··· TEXT PROVIDED ···

Yet again, the state wants to impose more time-consuming and expensive legal processes upon both employers and unions.
The recently introduced Employment Relations Amendment Bill makes inroads into collective bargaining reminiscent of the pre-1987 arbitration system. There are two further areas where the bill will open up union/employer relations to third party capture.
Firstly, the Employment Relations Authority moves to the centre of collective bargaining, getting further powers to interfere with free collective bargaining and industrial action.
Secondly, the 63 amendments to the Employment Relations Act 2000 propose extensive alterations to current law.
This appears to be an unnecessarily elaborate make-work scheme
for employment lawyers to open up and increase their involvement
and influence in restricting collective bargaining.
The most significant changes for workers in unions involve partial pay deductions for partial strikes and the requirement for advanced written notice of the intention to strike or lockout and withdrawal of such notices in writing.

··· PROVIDED DATA ···

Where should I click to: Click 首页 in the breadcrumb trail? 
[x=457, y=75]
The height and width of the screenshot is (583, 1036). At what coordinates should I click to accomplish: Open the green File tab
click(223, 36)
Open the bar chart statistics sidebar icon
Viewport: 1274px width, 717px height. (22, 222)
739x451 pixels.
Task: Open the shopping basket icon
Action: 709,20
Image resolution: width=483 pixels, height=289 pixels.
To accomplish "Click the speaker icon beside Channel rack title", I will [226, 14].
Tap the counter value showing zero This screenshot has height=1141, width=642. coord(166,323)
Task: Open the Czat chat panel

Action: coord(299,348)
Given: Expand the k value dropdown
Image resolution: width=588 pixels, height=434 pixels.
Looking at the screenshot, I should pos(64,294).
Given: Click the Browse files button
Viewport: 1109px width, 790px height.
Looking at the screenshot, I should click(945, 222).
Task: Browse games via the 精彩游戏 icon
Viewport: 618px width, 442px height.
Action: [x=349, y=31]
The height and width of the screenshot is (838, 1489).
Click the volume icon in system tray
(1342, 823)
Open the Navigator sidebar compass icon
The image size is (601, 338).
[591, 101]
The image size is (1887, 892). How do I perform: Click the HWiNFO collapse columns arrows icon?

···

▶ **TASK 1**:
Render the stretch of the entries from the line containing "Tap the counter" through the last entry as a JSON list of strings, one string per line, leaving out blank lines.
▶ **TASK 2**:
Write the next part of the text on the Employment Relations Amendment Bill, starting after its final sentence.
The text and the entries were taken from unrelated sources.

▶ **EXERCISE OUTPUT 1**:
[
  "Tap the counter value showing zero This screenshot has height=1141, width=642. coord(166,323)",
  "Task: Open the Czat chat panel",
  "Action: coord(299,348)",
  "Given: Expand the k value dropdown",
  "Image resolution: width=588 pixels, height=434 pixels.",
  "Looking at the screenshot, I should pos(64,294).",
  "Given: Click the Browse files button",
  "Viewport: 1109px width, 790px height.",
  "Looking at the screenshot, I should click(945, 222).",
  "Task: Browse games via the 精彩游戏 icon",
  "Viewport: 618px width, 442px height.",
  "Action: [x=349, y=31]",
  "The height and width of the screenshot is (838, 1489).",
  "Click the volume icon in system tray",
  "(1342, 823)",
  "Open the Navigator sidebar compass icon",
  "The image size is (601, 338).",
  "[591, 101]",
  "The image size is (1887, 892). How do I perform: Click the HWiNFO collapse columns arrows icon?"
]

▶ **EXERCISE OUTPUT 2**:
The partial pay deductions for partial strikes change is most
likely to provide work for employment lawyers, some of whom were at
the forefront of the call for these changes.
The process requires expensive legal proceedings in the Employment Relations Authority if unions are to challenge any deductions made by employers who choose to exercise new rights to deduct from wages. There are no rights for individual union members to recover partial pay deductions.
The right to deduct will also give employers a tactical weapon in collective bargaining. It is intended to have a chilling effect on union members' willingness to take industrial action. Because union membership and collective bargaining is now concentrated primarily in the public sector cases are likely to involve well- funded public sector employers trying out the new restrictions.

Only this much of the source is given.